Work task
What is needed is an exact copy of the records below, with the pictures left out.

= = = = =

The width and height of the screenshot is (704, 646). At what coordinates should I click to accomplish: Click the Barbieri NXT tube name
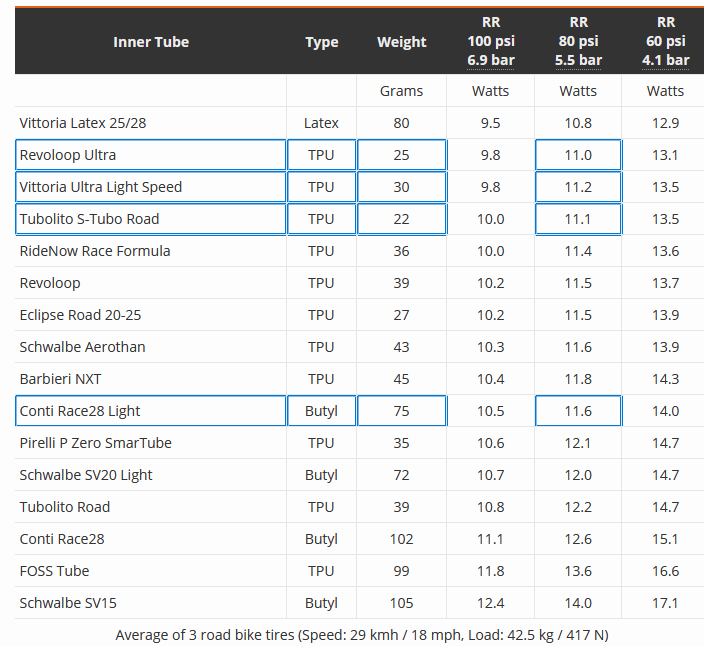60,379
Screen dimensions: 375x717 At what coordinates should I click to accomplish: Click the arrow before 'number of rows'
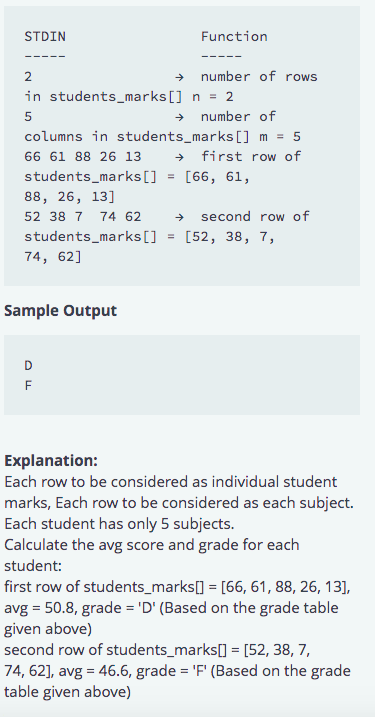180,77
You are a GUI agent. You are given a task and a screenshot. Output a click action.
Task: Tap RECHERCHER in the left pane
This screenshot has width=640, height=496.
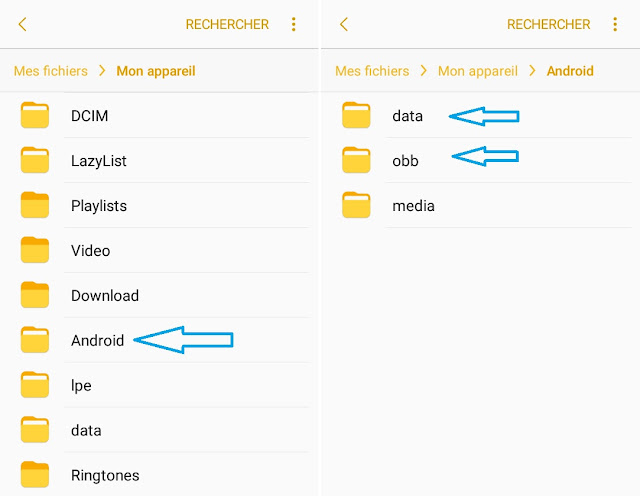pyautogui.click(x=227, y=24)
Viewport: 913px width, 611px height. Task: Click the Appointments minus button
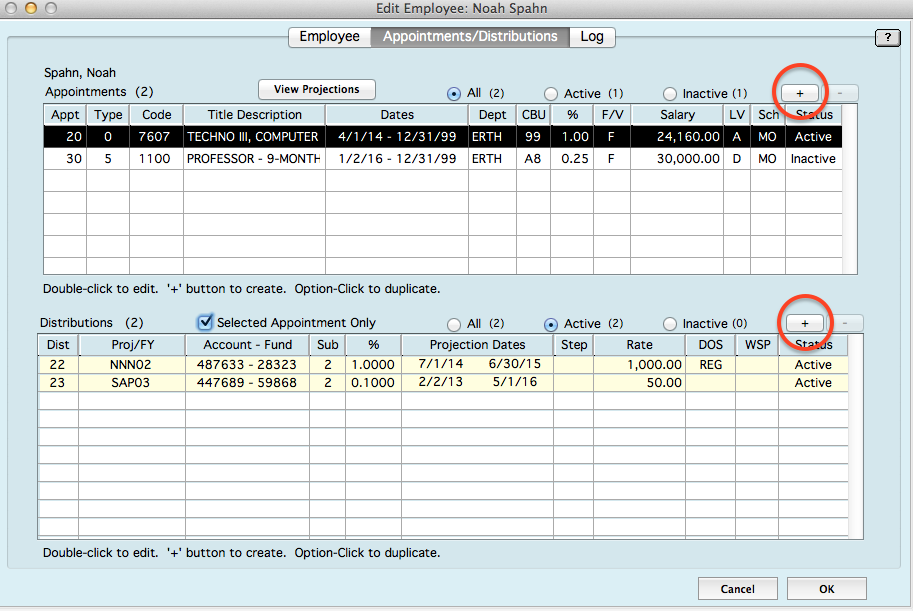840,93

= = = = =

Task solution
The width and height of the screenshot is (704, 646). At what coordinates should I click to accomplish: Click the Barbieri NXT tube name
60,379
Screen dimensions: 375x717 At what coordinates should I click to accomplish: Click the arrow before 'number of rows'
180,77
You are a GUI agent. You are given a task and a screenshot. Output a click action.
Task: Tap RECHERCHER in the left pane
This screenshot has width=640, height=496.
pyautogui.click(x=227, y=24)
Viewport: 913px width, 611px height. Task: Click the Appointments minus button
840,93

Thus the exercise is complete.